→ **EXERCISE OBJECTIVE**:
Should a line below contain the word "agent", report it.

→ **AVAILABLE RECORDS**:

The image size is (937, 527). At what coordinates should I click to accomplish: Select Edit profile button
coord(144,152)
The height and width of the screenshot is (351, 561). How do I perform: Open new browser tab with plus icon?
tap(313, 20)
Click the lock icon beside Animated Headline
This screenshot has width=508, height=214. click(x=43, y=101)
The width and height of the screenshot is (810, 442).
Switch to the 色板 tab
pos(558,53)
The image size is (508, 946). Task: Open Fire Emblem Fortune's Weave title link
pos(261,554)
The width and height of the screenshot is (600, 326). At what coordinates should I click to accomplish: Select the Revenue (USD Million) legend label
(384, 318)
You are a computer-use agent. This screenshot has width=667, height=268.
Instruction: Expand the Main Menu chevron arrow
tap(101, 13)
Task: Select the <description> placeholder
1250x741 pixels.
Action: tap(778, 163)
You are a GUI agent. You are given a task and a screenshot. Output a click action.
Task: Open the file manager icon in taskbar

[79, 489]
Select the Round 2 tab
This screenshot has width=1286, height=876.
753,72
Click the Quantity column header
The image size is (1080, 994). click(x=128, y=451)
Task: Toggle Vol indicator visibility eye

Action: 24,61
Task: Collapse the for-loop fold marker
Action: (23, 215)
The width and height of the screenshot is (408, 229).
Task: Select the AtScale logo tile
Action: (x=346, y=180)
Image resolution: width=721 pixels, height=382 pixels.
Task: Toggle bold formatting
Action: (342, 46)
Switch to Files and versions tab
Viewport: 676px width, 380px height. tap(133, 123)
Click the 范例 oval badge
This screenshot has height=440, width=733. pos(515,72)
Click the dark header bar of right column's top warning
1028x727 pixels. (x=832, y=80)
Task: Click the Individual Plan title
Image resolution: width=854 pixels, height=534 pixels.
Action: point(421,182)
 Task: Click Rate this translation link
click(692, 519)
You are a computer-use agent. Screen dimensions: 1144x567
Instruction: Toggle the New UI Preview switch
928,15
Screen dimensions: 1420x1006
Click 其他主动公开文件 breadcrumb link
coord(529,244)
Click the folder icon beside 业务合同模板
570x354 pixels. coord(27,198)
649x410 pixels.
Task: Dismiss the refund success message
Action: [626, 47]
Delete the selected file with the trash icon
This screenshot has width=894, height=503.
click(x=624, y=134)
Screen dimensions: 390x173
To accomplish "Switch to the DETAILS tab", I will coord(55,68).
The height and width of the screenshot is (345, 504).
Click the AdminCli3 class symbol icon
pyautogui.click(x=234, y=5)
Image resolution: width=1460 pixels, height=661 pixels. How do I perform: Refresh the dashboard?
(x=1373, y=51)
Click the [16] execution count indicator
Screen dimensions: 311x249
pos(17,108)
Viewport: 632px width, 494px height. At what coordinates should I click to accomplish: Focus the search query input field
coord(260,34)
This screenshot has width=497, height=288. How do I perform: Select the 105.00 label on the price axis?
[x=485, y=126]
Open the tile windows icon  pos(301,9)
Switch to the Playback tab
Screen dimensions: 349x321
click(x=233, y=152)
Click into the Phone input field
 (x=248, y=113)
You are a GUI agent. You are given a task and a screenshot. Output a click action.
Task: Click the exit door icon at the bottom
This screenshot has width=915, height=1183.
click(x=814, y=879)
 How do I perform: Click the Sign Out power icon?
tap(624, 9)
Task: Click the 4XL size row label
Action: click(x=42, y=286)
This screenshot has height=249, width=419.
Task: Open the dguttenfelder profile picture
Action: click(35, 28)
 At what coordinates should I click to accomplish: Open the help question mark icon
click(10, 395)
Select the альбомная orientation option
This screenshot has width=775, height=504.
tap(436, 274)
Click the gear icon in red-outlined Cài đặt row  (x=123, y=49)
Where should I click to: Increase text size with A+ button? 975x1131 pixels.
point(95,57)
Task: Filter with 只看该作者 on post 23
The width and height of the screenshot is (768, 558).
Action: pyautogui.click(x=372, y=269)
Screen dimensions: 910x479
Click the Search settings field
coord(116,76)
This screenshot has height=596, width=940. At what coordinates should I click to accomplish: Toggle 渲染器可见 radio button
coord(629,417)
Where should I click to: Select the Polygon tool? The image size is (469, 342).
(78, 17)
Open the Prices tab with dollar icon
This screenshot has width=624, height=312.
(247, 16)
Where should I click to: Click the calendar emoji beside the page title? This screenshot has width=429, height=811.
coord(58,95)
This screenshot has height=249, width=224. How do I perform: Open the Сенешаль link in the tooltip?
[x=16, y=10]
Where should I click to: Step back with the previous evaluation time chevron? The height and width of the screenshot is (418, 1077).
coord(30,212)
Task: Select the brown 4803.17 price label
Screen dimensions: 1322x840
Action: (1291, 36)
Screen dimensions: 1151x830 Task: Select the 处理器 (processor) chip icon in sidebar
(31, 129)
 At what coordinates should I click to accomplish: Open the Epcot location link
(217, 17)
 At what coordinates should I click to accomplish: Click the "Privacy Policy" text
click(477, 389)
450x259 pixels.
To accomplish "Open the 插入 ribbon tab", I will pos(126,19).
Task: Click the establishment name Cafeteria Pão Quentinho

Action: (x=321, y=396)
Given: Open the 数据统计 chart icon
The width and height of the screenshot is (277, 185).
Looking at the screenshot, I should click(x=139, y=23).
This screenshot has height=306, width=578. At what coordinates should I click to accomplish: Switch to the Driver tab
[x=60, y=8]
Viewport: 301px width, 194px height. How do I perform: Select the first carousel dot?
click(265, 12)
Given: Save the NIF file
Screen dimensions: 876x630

→ **ANSWER**:
You are a computer-use agent. This screenshot has width=667, height=268.
You are a GUI agent. You are given a task and a screenshot. Output a click action.
You are a computer-use agent. Screen dimensions: 1144x567
You are a GUI agent. You are given a task and a screenshot. Output a click action.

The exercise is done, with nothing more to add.